We respect your rights in with the eight above rights as well as:

• Access to personal information
• Correction and deletion
• Withdrawal of consent (if processing data on condition of consent)
• Data portability
• Restriction of processing and objection
• Lodging a complaint with the information commissioner’s office

In correlation to the above, you will always have the right to exercise your rights on how you would like us to manage and/or withdraw your personal data. Our response will be to act in accordance to your wishes. Please refer to https://ico.org.uk/for-organisations/guide-to-the-general-data-protection-regulation-gdpr/individual-rights/whereby your rights are clearly and transparently laid out. Coates Global Ltd confirm that we respect and abide to the GDPR Guide and your rights.

However, please note, there are exemptions in terms of archiving data where it is required by law i.e. once an application has been authorised, sent off for submission and a granted, we have no control over the personal data kept by the Government where applied.

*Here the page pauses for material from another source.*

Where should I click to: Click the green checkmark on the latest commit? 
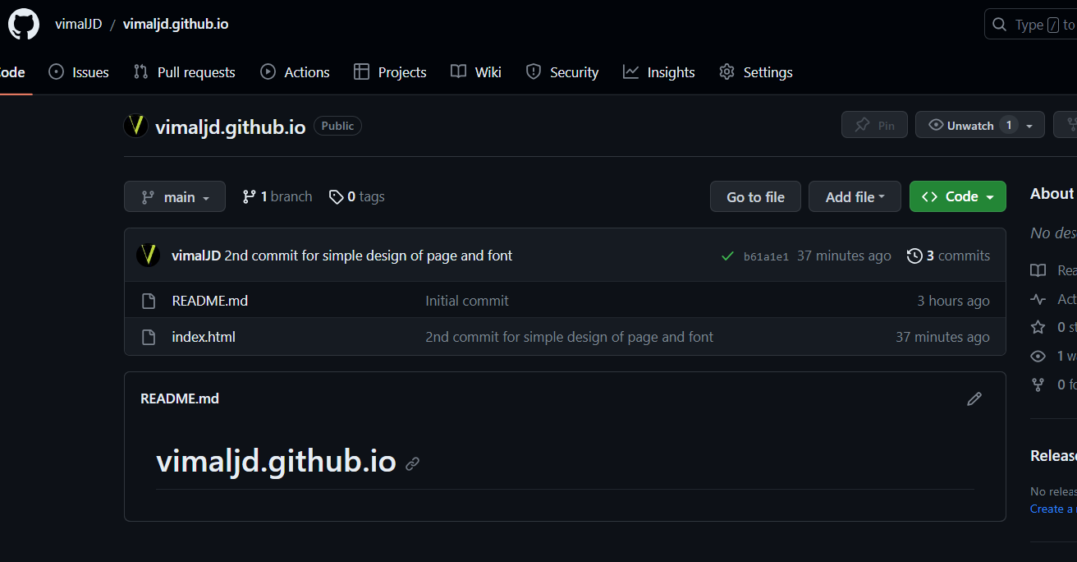tap(727, 256)
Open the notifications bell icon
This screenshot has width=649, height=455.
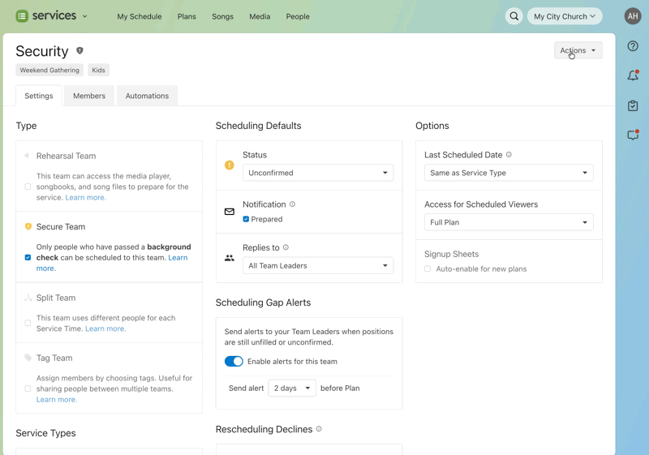[x=633, y=76]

Additionally, we have no authority to then withdrew or delete this data.

Article 22 of the GDPR has additional rules that protects individuals from companies who carry out automated decision-making, however, our Company does not provide such services.

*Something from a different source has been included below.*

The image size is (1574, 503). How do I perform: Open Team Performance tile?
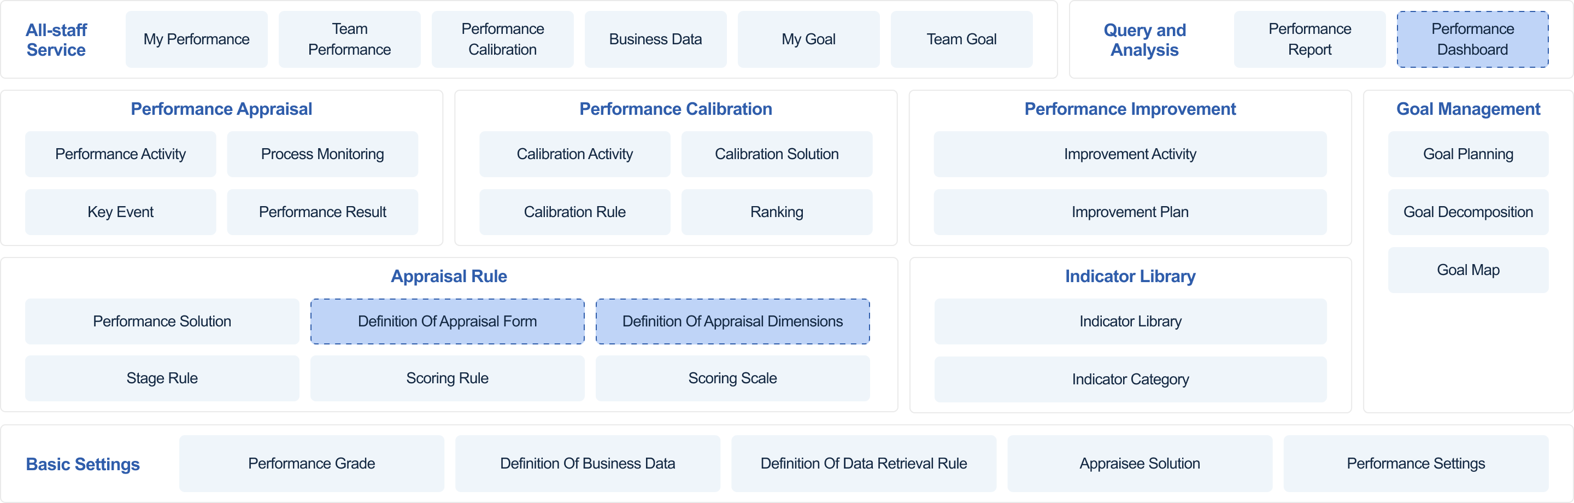tap(350, 39)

Coates Global Ltd prides ourselves in 100% customer satisfaction in all aspects of our business model, including, data protection regulations. If you have a query or concern regarding how your data is stored, your personal information, our Privacy Notice or if you wish to file a complaint, please contact us on either of the following:

Via Post
9 Dacre Street
Westminster
London
SW1H 0DJ

Via Phone
020 7779 1606

Via Email
info@coatesglobal.com
hannah@coatesglobal.com

Our website collects three first-party cookies and only one third-party cookie.
The first party cookies are hs, svSession and XSRF-TOKEN, and the third-party cookie is Vimeo. Please read paragraph “Introduction” as to why we collect cookies.

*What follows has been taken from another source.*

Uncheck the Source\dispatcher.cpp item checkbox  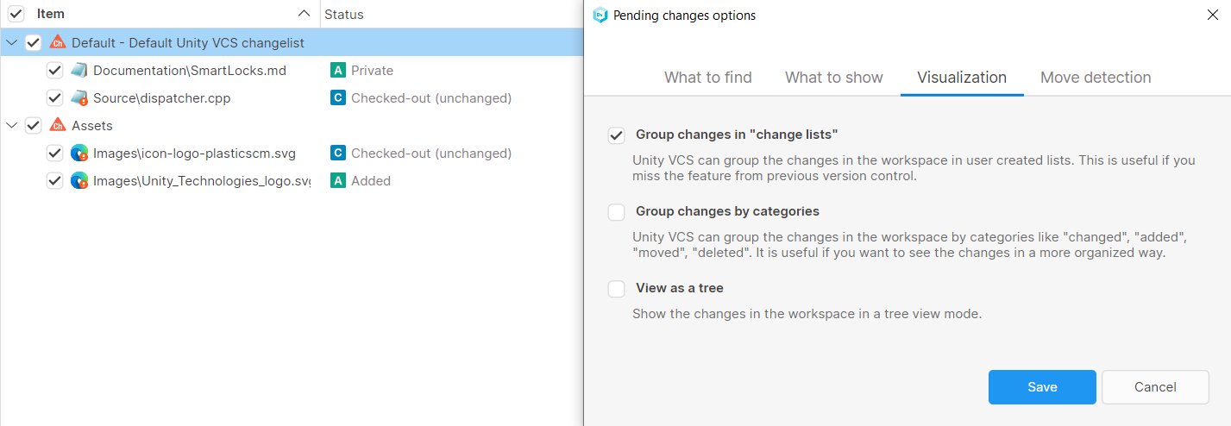coord(54,97)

We are aware that when new features are added to our website, this potentially could increase/decrease the number of cookies we have (both first- and third-party cookies). If our Privacy Notice is still in the May 2018 version during this time, please feel free to use the link below to check the number of cookies we have as well as the types of cookies there are:

http://www.cookie-checker.com/check-cookies.php?url=coatesglobal.com

It’s up to you to decide whether you want to allow cookies, but if you don’t want them, you’ll need to block them in your browser settings.

According to PECR, The Privacy and Electronic Communications (EC Directive) Regulations 2003, the EU is in the process of replacing the e-privacy Directive with a new e-privacy Regulation to sit alongside the GDPR. However, the new Regulation is not yet agreed. For now, PECR continues to apply alongside the GDPR. Once the regulations have been set in place, we will notify you of the changes to the e-privacy Directive. To understand more about PECR, cookies and similar technologies, please see the links below:

https://ico.org.uk/for-organisations/guide-to-pecr/cookies-and-similar-technologies/

https://ico.org.uk/for-organisations/guide-to-pecr/what-are-pecr/

 

In addition, you can find a link to the full text of the original PECR – and to the exact changes made in the 2004, 2011, 2015 and 2016 amendment regulations – on the ICO website in their section, “what we do” (https://ico.org.uk/about-the-ico/what-we-do/).

We are transparent with all our policies and notices including our cookie policy, therefore, all information on how to do this and other cookie queries can be found on our Coates Global Cookie Policy. Please see website to download.

If there is more specific information you would in relation how our Coates Global Privacy Notice works in correspondence to the GDPR, please head over to the ICO website where you can refer to the GDPR Guide.

https://ico.org.uk/for-organisations/guide-to-the-general-data-protection-regulation-gdpr/

For definitive legal advice on providing privacy information under the GDPR, see the Information Commissioner’s Office guide on privacy notices. Thank you.